Block-level status on the home page. Each block card shows its mapping state at a glance — recordings done, whether entry/exit points exist.
Real-time map progress during recording. The tractor's live path builds on the map as the user drives — users see it working, not just a spinner.
Legacy block coexistence. Old-method blocks appear alongside new ones with a distinct UI — keeping existing farms working while introducing the new flow gradually.
06 — The Solution
How the app works
Compass Mapper is built across four connected surfaces within the Compass suite.
The home page gives a complete overview of every block on the selected farm — both blocks mapped with the new flow and legacy blocks — with clear indicators for recording and mapping completion status.
Block Creation
Block Creation
The block creation flow — selecting location, setting the geofence, and confirming entry.
Live path builds on the map as the user drives. Start/Stop is only enabled when all health indicators are green — preventing a failed recording before it starts.
Block View
Recording States
The recording states — showing the block page across its key states during and after a mapping session.
Completed
The block page recording states — empty, uploading (with upload failure state), and completed recording.
07 — My Role
Full product design — research to shipped UI.
Both the app and the capabilities it exposed were new. I owned the full design process — from understanding the problem through to final UI, across every screen, flow, and edge case.
Research & discovery
Worked with PMs and field engineers to understand the technical constraints and user pain before touching a wireframe.
Wireframes & design reviews
Led design reviews with product and engineering — iterating until the concept was technically feasible and the flow held end-to-end.
UX & UI design
Designed every screen within the Compass design system — from the farm overview to the post-processing interface — and owned the final handoff to engineering.

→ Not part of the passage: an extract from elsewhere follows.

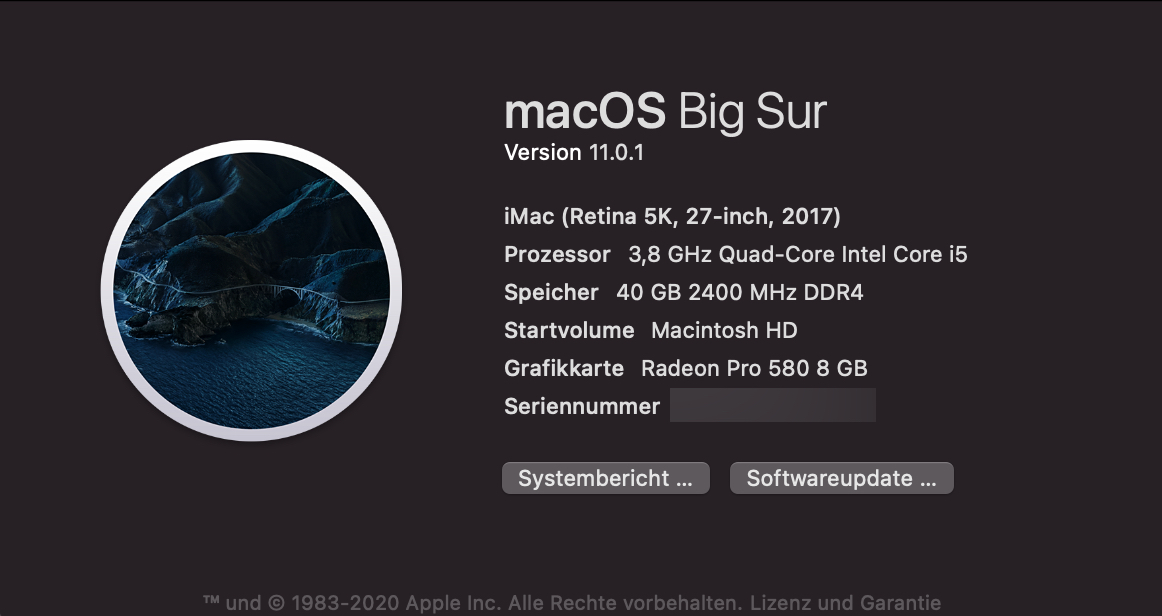The width and height of the screenshot is (1162, 616).
Task: Select the iMac Retina 5K model line
Action: [x=672, y=216]
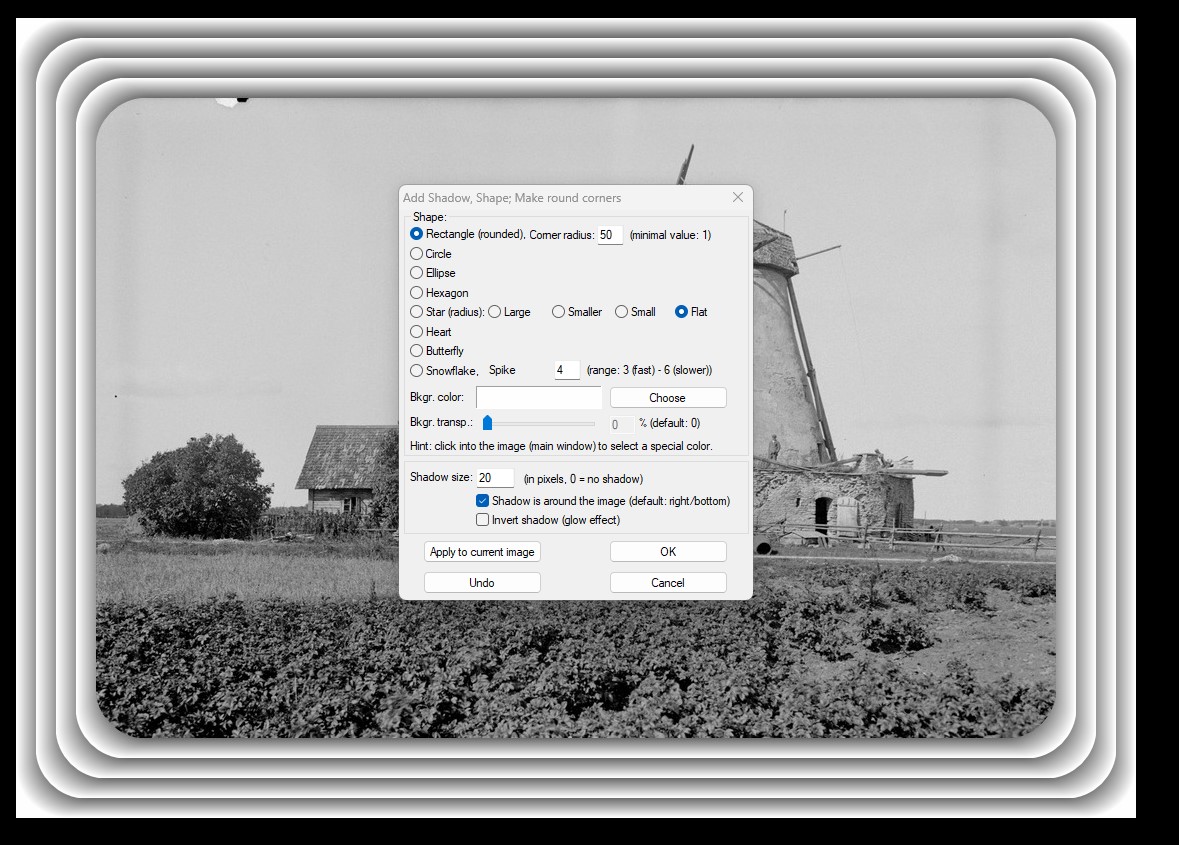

This was my first product in the Compass suite owned entirely end-to-end — new features, new app, full design responsibility from day one.
08 — Outcomes & Impact
Validated in the field
After launch, the app was tested with real operators in real farm environments — the first time the complete flow ran end-to-end outside of controlled conditions.
Self-serve
Customers mapped blocks entirely on their own — no Bluewhite involvement at any step
Intuitive
No errors or failed recordings in the first field test — the flow held from day one
1 day
Full block mapped independently — down from a process that could stretch months
Project Summary
Compass Mapper replaced a rep-dependent, open-ended process with a self-serve experience customers complete independently in under a day. Designing it end-to-end — from research and IA through final UI — meant solving for a sequential, gated flow with no existing pattern to reference, real-time field feedback, and a novel post-processing interface. The first field test validated the approach: operators completed the full flow without instruction, without errors, and without any Bluewhite involvement at any step.